HTTP security headers
Section titled “HTTP security headers”Every frontend response sets:
| Header | Value |
|---|---|
X-Content-Type-Options | nosniff |
X-Frame-Options | DENY |
Referrer-Policy | strict-origin-when-cross-origin |
Original attachment responses also set X-Content-Type-Options: nosniff. Uploaded active document formats such as HTML, XHTML, SVG, and XML are served with Content-Security-Policy: sandbox; S3-backed files of those types stream through Chatto instead of redirecting directly to object storage so that policy is preserved.

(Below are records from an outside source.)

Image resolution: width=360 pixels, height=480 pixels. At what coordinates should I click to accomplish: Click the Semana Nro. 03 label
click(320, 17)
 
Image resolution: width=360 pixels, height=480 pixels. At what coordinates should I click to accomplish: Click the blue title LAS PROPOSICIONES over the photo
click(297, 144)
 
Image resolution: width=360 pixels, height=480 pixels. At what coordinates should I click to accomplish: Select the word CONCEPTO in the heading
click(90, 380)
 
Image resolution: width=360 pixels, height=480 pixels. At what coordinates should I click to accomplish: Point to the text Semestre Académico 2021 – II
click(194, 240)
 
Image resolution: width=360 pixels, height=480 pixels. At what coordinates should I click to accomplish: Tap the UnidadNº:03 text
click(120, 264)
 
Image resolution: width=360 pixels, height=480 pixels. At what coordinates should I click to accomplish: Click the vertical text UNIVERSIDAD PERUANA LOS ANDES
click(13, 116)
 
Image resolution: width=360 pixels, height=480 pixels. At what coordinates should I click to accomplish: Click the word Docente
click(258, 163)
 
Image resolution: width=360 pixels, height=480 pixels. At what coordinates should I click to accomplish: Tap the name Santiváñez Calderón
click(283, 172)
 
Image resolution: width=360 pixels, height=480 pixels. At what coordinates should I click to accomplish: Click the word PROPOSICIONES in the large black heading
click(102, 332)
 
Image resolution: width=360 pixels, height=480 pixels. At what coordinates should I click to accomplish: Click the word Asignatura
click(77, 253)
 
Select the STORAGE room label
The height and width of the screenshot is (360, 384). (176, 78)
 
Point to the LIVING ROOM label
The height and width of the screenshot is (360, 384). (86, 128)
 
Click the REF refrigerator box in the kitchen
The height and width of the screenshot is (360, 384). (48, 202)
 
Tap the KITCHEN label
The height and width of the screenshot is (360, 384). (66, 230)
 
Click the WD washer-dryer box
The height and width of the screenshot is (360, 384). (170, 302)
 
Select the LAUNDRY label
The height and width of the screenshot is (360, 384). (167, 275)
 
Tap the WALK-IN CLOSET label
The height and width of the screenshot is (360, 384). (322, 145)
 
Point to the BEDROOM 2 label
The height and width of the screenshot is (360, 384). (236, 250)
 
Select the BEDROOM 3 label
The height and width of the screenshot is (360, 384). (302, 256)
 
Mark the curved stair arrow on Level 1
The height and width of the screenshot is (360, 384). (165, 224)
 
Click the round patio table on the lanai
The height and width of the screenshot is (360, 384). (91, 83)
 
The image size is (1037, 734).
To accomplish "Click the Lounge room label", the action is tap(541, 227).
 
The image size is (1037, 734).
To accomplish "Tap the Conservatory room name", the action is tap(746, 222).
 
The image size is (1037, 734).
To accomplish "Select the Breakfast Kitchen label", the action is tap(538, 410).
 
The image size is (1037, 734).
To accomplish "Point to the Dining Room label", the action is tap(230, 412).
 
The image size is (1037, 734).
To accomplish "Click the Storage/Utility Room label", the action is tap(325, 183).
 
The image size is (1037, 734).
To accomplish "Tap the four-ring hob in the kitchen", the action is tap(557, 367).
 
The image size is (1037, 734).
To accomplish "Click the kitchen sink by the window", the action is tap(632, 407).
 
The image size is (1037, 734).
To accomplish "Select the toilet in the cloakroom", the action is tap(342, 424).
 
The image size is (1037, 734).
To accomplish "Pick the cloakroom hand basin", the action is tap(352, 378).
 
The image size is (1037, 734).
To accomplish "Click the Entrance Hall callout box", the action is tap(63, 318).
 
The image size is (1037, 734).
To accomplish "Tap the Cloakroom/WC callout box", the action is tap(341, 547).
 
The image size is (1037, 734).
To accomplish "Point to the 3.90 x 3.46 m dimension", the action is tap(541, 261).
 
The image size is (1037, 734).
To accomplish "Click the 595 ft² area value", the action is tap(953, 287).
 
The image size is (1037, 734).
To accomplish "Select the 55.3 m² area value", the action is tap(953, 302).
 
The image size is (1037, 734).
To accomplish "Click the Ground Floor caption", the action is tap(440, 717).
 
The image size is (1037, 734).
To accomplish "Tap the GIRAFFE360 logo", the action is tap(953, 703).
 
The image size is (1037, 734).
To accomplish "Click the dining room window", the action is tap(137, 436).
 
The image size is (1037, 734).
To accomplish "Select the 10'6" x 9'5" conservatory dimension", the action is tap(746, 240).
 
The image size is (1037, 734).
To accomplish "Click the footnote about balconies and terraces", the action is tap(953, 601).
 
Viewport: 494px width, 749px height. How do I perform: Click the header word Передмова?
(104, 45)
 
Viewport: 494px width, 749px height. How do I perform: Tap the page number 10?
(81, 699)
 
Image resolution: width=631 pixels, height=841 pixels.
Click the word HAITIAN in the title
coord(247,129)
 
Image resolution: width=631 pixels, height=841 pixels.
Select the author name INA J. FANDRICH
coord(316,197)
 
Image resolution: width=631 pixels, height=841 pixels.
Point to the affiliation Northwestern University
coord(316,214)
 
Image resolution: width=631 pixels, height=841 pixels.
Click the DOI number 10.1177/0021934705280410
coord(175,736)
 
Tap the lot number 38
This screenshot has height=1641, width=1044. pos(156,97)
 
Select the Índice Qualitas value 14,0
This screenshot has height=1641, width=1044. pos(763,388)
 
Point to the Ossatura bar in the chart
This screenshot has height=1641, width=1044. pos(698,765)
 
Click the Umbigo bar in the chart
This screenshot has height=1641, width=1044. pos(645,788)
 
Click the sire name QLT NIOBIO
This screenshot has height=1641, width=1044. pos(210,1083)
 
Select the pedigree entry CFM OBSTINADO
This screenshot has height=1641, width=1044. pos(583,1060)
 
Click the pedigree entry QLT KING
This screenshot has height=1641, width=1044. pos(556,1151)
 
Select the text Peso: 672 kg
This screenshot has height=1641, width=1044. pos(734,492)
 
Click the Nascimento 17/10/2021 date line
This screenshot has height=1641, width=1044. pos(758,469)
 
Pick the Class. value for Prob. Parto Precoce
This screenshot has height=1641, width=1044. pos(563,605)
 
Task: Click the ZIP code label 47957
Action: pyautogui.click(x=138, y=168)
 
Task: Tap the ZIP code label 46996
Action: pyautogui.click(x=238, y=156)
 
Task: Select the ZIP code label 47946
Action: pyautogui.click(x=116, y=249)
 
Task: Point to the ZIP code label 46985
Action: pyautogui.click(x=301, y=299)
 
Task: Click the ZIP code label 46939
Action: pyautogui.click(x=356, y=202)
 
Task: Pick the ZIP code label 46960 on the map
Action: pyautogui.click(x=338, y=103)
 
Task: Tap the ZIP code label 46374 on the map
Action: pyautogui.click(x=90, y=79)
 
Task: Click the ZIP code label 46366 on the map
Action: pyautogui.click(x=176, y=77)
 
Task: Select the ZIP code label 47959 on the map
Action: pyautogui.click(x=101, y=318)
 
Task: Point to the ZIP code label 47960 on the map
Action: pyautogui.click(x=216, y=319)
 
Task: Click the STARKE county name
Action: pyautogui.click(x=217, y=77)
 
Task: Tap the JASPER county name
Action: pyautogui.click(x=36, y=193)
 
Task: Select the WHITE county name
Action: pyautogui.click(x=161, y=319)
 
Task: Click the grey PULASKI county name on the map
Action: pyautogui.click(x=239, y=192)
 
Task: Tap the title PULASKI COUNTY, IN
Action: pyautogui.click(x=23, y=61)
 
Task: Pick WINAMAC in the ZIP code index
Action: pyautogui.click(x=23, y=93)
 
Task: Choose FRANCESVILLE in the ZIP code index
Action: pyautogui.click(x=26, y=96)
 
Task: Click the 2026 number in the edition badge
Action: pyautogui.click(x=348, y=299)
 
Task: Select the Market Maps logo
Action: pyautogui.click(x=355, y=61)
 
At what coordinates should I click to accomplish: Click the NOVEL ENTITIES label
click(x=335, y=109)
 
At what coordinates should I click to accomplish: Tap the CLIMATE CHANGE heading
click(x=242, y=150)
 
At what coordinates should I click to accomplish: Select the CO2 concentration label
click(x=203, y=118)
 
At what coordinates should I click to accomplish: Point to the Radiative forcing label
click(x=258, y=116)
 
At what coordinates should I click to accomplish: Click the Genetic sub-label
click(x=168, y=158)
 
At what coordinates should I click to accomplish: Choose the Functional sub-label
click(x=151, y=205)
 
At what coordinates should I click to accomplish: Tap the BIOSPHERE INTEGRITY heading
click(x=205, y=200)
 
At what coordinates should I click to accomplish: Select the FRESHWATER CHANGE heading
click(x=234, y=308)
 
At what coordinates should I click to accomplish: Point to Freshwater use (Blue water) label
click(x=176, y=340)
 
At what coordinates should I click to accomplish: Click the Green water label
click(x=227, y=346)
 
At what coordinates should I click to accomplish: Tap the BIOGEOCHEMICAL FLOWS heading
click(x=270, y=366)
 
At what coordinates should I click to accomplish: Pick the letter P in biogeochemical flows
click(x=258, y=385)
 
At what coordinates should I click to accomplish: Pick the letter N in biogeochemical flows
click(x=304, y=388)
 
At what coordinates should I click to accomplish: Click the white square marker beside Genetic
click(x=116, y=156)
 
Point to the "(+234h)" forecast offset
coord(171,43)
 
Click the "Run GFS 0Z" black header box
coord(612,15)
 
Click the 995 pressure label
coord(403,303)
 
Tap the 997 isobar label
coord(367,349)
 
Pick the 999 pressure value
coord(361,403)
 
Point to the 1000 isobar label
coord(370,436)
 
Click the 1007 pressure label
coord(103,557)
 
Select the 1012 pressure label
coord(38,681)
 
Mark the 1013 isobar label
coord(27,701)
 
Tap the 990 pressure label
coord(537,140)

For HSTS, CSP, and other policy headers, add them at your reverse proxy.
Secret and key storage
Section titled “Secret and key storage”| Secret or key material | Storage | Backed up by chatto backup? |
|---|---|---|
| Per-user KEK records | ENCRYPTION_KEYS (NATS KV) | No (export separately, or use --include-keys) |
| Per-call LiveKit E2EE keys | ENCRYPTION_KEYS (NATS KV, short-lived) | No (active calls are not recoverable without them) |
| Wrapped app DEK records | RUNTIME_STATE (dek.* protobuf records) | Yes (unusable without KEKs) |
| Runtime credential verifiers | RUNTIME_STATE (session.{hmac}, HMAC-keyed, with TTL) | Yes (not raw bearer tokens or cookie handles) |
| Account-flow and OAuth-code verifiers | RUNTIME_STATE (HMAC-keyed, with TTL) | Yes (not raw codes or links) |
| Core secret key | chatto.toml / CHATTO_CORE_SECRET_KEY | n/a |
| Cookie signing secret | chatto.toml / CHATTO_WEBSERVER_COOKIE_SIGNING_SECRET | n/a |
| Cookie encryption secret (optional) | chatto.toml / CHATTO_WEBSERVER_COOKIE_ENCRYPTION_SECRET | n/a |
| Asset URL signing secret | chatto.toml / CHATTO_CORE_ASSETS_SIGNING_SECRET | n/a |
| S3 access key ID and secret access key | chatto.toml / CHATTO_CORE_ASSETS_S3_ACCESS_KEY_ID, CHATTO_CORE_ASSETS_S3_SECRET_ACCESS_KEY | n/a |
| NATS embedded/client credentials | chatto.toml / CHATTO_NATS_EMBEDDED_AUTH_TOKEN, CHATTO_NATS_CLIENT_TOKEN, CHATTO_NATS_CLIENT_PASSWORD, CHATTO_NATS_CLIENT_CREDENTIALS_FILE, or CHATTO_NATS_CLIENT_NKEY_SEED | n/a |
| OAuth/OIDC provider client secrets | chatto.toml [[auth.providers]] / CHATTO_AUTH_PROVIDERS_<index>_CLIENT_SECRET or legacy CHATTO_AUTH_OIDC_CLIENT_SECRET | n/a |
| SMTP password | chatto.toml / CHATTO_SMTP_PASSWORD | n/a |
| Web Push VAPID key pair | chatto.toml / CHATTO_PUSH_VAPID_PUBLIC_KEY, CHATTO_PUSH_VAPID_PRIVATE_KEY | n/a |
| LiveKit API and webhook secrets | chatto.toml / CHATTO_LIVEKIT_API_KEY, CHATTO_LIVEKIT_API_SECRET, CHATTO_LIVEKIT_WEBHOOK_API_KEY, CHATTO_LIVEKIT_WEBHOOK_API_SECRET | n/a |
| TLS certificates | Disk cache directory (autocert) | n/a |
core.secret_key is not a message-encryption KEK. Rotating it invalidates bearer tokens, cookie-session handles, OAuth authorization codes, and pending account-flow credentials, but it does not rotate or invalidate the KEK records in ENCRYPTION_KEYS.
Reporting a security issue
Section titled “Reporting a security issue”For details on how to report security vulnerabilities, see the project README.